- _TAREAS DEL EJERCICIO_
1 > Cambia "Eucaristía" por "Misa" y copia de nuevo todo lo que va desde "Que esta fiesta" hasta "Pascua de Jesucristo." en el texto sobre los mártires de Montserrat.
2 > Según el texto sobre los mártires de Montserrat, ¿qué se pedirá en la oración sobre las ofrendas?
3 > Enumera las situaciones en las que, según el texto sobre los mártires de Montserrat, necesitamos el bálsamo que suaviza las heridas del corazón.

══ TEXTO DE LECTURA ══

La liturgia de hoy, sin embargo, no sólo nos lleva a pedir que nuestros mártires nos sean motivo de alegría. También pedimos “que aumente el vigor de nuestra fe”. Nuestra fe debe ser fuerte para poder perseverar en la adhesión a Jesucristo en el contexto social actual. Y quizás no siempre lo es, porque forma parte del itinerario cristiano y de nuestro proceso de creyentes, puede que a veces se debilite nuestra creencia, que nos encontremos en medio de la niebla o de la oscuridad. Por eso recurrimos a la oración y pedimos que el Señor nos dé más fe (cf. Lc 15, 5), que nos la vigorice. El ejemplo y la intercesión de los mártires nos ayudan a creer más profundamente -que significa fiarnos más totalmente de Dios- y a profundizar los contenidos de la fe y de la esperanza cristiana para saber dar razón de ella a nosotros mismos y a todo el que nos la pida (cf. 1 P, 3, 15). Es más, en la oración sobre las ofrendas, pediremos que el sacramento eucarístico que celebramos nos inflame el corazón en el amor a Dios. Porque la solidez de la fe va estrechamente unida a la firmeza del amor. De este modo, como dice todavía la oración sobre las ofrendas, podremos perseverar cada día en la vida de seguimiento de Cristo y llegar a disfrutar, con los mártires y los santos, del premio dado a los que se han mantenido fieles hasta el final.

Esta perseverancia, la liturgia de hoy la pide en la oración después de la comunión. Pide que perseveremos unidos a Dios por el amor abnegado, de tal forma que cada día vivamos de él y nos dedicamos por completo, sin dejar fuera ningún componente de la vida, al servicio de Dios, que es siempre inseparablemente al servicio a los demás.

Hay, todavía, finalmente, otra petición en la oración colecta que he comentado. Pide que el Señor nos “dé consuelo” por la intercesión de los mártires de Montserrat. Siempre lo necesitamos este consuelo, este bálsamo en las penas, en los dolores, en las oscuridades, mientras caminamos hacia el término avanzando en medio de alegrías y de dificultades. En los interrogantes ante la fe, en la falta de horizonte, en la enfermedad, en los contratiempos que puede presentar la convivencia, etc., necesitamos el bálsamo que suaviza las heridas del corazón. Pero, hoy, pedimos particularmente por intercesión de los mártires de Montserrat obtener consuelo en el contexto de la epidemia que padecemos y que continúa creando situaciones difíciles a varios niveles. No un consuelo esterilizante. Sino el consuelo, el confort, que permite superar el miedo, que permite continuar trabajando a favor de los demás, de ser solidarios no sólo tomando las medidas para evitar la difusión del virus, sino también para atender según nuestras posibilidades a tantas personas necesitadas debido a la crisis económica creciente que provoca. Y pedimos, también, el consuelo que viene de la resurrección de Jesucristo y que nos asegura que la muerte, por cruda que sea, es siempre el umbral de una vida nueva.

Que esta fiesta nos sea, pues, una invitación a vivir más intensamente la comunión fraterna en las comunidades cristianas, en toda la Iglesia. Que nos sea una invitación a progresar en la profundización de la fe y del amor a Dios y a los demás. Que por la gracia de la Eucaristía crezca en nosotros la esperanza de la victoria final iniciada en la Pascua de Jesucristo.

═══
══ CONTENIDO DE DATOS ══

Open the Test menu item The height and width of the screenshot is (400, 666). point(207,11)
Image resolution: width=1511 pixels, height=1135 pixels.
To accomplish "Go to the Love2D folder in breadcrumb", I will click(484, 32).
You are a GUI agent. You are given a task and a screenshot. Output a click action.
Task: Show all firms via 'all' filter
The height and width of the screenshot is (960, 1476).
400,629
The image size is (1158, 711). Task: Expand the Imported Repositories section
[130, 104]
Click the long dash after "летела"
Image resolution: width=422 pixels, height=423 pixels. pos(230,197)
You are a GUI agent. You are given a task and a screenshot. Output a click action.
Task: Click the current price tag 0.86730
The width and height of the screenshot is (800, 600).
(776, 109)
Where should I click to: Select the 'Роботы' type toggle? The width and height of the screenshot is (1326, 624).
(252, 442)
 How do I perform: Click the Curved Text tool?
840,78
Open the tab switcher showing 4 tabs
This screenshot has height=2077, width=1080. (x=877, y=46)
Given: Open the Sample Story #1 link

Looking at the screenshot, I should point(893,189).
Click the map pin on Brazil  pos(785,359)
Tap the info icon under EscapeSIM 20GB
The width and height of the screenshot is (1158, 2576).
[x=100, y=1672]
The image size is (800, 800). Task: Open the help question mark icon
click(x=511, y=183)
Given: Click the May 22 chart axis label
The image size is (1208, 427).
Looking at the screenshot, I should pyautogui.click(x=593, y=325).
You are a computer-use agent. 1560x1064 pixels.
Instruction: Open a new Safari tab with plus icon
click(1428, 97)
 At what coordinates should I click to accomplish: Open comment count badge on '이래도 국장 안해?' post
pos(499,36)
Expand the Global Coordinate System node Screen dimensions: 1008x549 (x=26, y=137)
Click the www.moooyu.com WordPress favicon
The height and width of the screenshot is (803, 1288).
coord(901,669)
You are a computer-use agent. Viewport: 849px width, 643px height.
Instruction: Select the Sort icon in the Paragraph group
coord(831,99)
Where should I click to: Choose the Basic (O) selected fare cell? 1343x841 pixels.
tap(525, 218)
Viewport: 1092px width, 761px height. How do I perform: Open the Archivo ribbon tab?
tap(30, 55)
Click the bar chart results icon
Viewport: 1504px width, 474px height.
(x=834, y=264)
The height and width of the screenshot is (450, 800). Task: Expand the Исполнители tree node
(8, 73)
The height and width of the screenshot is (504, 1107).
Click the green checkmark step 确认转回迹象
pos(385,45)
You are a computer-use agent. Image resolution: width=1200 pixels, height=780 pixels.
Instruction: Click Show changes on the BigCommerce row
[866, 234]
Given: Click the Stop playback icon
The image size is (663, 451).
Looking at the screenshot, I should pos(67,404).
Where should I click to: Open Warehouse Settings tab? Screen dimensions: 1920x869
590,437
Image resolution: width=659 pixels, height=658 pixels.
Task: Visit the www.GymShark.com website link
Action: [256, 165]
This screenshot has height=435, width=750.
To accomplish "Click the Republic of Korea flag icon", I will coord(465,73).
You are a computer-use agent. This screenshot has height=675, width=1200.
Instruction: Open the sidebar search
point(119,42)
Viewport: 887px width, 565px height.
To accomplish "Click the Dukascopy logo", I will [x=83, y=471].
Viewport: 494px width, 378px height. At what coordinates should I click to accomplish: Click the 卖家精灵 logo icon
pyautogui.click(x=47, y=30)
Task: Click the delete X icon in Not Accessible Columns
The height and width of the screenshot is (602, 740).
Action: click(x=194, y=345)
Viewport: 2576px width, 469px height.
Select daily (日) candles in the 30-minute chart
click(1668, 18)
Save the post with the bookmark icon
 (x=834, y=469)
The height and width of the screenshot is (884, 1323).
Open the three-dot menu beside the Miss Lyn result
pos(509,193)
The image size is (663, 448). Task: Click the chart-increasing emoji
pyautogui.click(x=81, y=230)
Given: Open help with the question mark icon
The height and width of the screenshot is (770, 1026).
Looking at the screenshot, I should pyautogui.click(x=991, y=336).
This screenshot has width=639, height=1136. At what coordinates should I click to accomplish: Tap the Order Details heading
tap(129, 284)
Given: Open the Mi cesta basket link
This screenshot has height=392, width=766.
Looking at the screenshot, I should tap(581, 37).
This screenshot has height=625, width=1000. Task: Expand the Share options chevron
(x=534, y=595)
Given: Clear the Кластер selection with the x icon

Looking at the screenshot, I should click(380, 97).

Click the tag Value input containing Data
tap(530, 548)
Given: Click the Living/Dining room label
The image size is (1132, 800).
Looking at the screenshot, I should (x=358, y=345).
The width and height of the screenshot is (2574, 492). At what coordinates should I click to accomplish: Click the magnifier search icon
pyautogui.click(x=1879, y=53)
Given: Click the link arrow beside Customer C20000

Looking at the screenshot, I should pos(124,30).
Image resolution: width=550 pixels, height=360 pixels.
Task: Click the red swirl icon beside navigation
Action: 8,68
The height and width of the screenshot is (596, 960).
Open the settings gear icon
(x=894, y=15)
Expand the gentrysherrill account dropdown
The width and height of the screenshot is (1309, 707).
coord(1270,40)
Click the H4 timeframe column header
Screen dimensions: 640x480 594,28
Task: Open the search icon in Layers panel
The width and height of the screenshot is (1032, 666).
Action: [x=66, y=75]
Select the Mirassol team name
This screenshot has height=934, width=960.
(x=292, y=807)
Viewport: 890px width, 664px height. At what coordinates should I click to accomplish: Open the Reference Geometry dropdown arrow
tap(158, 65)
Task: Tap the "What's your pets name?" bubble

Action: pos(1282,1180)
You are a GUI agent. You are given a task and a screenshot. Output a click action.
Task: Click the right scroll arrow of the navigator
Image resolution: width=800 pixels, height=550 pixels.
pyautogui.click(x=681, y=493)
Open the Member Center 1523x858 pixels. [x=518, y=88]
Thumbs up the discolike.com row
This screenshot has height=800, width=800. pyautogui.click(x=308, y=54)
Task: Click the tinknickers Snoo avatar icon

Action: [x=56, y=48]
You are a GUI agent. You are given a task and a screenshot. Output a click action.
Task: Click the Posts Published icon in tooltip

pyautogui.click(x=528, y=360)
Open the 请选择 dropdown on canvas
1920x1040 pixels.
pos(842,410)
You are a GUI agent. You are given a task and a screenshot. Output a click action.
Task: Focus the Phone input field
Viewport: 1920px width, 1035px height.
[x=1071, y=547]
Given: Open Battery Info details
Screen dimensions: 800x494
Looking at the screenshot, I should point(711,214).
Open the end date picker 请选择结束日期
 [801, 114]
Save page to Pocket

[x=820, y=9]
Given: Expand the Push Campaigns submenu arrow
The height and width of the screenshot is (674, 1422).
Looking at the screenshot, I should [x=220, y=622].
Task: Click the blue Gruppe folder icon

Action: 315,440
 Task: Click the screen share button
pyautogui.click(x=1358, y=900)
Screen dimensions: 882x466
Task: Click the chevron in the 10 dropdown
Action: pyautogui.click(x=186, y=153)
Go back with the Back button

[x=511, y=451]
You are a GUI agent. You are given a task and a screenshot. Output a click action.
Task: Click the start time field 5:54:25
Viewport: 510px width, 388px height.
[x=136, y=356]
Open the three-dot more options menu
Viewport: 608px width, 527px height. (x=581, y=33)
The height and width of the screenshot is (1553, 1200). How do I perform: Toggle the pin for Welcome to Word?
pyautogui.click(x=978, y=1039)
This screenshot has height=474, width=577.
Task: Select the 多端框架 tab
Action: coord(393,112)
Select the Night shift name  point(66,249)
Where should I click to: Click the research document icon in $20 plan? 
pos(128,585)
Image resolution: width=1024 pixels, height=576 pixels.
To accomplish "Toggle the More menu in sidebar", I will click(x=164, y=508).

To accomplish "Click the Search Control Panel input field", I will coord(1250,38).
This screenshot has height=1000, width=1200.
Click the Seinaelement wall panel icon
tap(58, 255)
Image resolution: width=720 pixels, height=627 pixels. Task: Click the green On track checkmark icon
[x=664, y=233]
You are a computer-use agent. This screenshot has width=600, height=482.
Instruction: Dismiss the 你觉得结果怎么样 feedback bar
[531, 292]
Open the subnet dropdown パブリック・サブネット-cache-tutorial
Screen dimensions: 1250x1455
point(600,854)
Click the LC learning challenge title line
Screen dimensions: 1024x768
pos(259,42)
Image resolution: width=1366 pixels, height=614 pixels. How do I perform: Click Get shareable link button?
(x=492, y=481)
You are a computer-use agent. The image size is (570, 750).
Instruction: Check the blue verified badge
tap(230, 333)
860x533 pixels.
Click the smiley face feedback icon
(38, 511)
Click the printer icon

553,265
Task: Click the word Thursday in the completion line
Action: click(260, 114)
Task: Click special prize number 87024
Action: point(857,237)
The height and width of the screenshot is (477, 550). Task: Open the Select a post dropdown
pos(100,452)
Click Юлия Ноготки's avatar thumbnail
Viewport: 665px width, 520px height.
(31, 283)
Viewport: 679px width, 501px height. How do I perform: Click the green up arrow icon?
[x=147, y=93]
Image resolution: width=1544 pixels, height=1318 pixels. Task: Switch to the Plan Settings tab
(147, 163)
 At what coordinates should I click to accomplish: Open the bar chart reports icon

═══

- _TUS RESPUESTAS ESCRITAS_
1 >
Que esta fiesta nos sea, pues, una invitación a vivir más intensamente la comunión fraterna en las comunidades cristianas, en toda la Iglesia. Que nos sea una invitación a progresar en la profundización de la fe y del amor a Dios y a los demás. Que por la gracia de la Misa crezca en nosotros la esperanza de la victoria final iniciada en la Pascua de Jesucristo.

2 > Que el sacramento eucarístico que celebramos nos inflame el corazón en el amor a Dios.

3 >
- Los interrogantes ante la fe
- La falta de horizonte
- La enfermedad
- Los contratiempos que puede presentar la convivencia